I’m really excited about the potential with this building block – it’s core to any ‘smart’ home, and I can think of tons of wireless, phone controlled toys to make with this as a foundation!

Parts:

  • Arduino Pro Mini (or any equivalent clone via eBay)
  • HM10 BLE module

Notes:

I choose a 3v, 8mhz, ATMega328 Arduino Pro Mini (clone) – perfect for low energy applications, and has a very small size with just the right amount of space for the HM10 to sit onboard. Note that the HM10 has its VCC at 3.3V, so is unsuitable for any 5V Arduino without extra engineering.

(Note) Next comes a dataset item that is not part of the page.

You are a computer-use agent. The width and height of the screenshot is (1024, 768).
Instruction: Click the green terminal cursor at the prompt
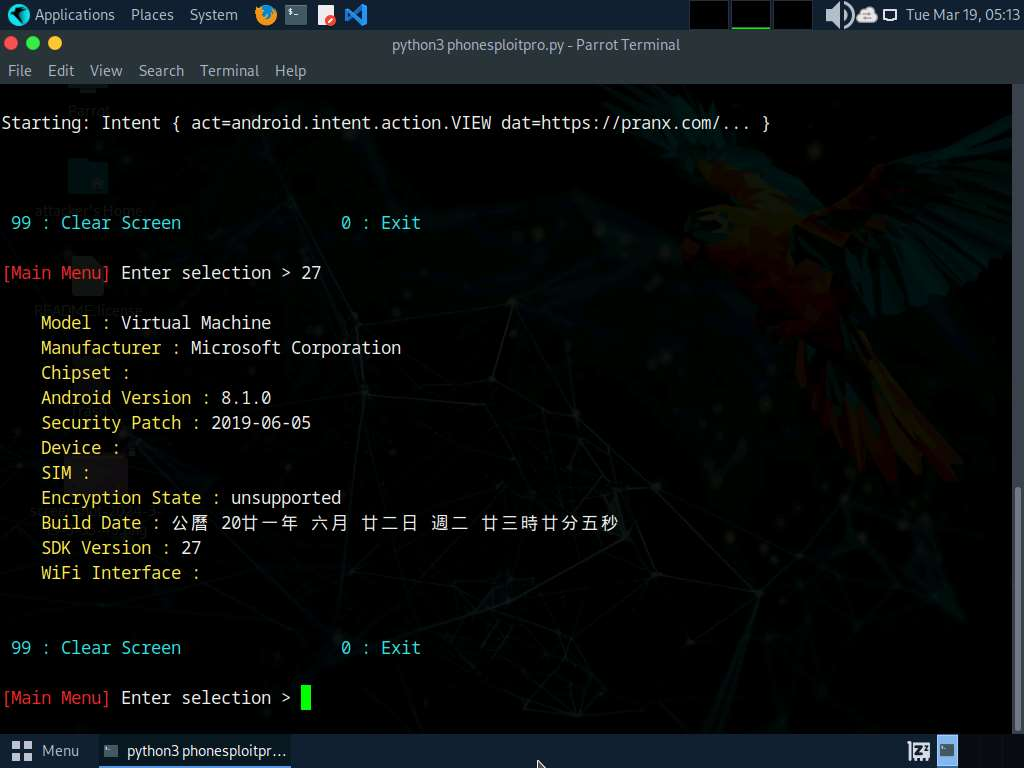click(x=306, y=697)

The HM10 I purchased from eBay, shipping all the way from the far East; these take a while to arrive, but are very low cost.

Construction: 

Refer to the photo above – I flipped the Arduino over to expose its relatively bare back, and attached the HM10 with a double sided sticky foam pad. Leave a little room at the antenna end to maximise communication range.

Pin soldering was simple (if a little fiddly); refer to this pinout [https://github.com/nickswalker/ble-dev-kit/wiki/HM-10-Pinout]. The only pins that are needed for basic wireless serial communication are VCC, GND, TX and RX. Couple the TX/RX with any digital pins on the Arduino – simply use the SoftwareSerial library to use it.

Code:

The following is all that’s needed to echo anything arriving via BLE into the Arduino serial monitor, and likewise push anything typed there back over BLE.


#include <SoftwareSerial.h>

SoftwareSerial mySerial(7, 6); // RX, TX

void setup() 
{
    // Open serial communications and wait for port to open:
    Serial.begin(9600);


    //  set the data rate for the SoftwareSerial port
    mySerial.begin(9600);
}

void loop() // run over and over
{
   if (mySerial.available()) Serial.write(mySerial.read());
   if (Serial.available()) mySerial.write(Serial.read());
}

Writing code for ‘any other thing’ to push data over to the board, is a whole other post… I’ll be sure to cover it when I write about my smartwatch. To give a short hint for now: I had great success with a PhoneGap app I built for iOS and Android, using a plugin called EvoThings BLE.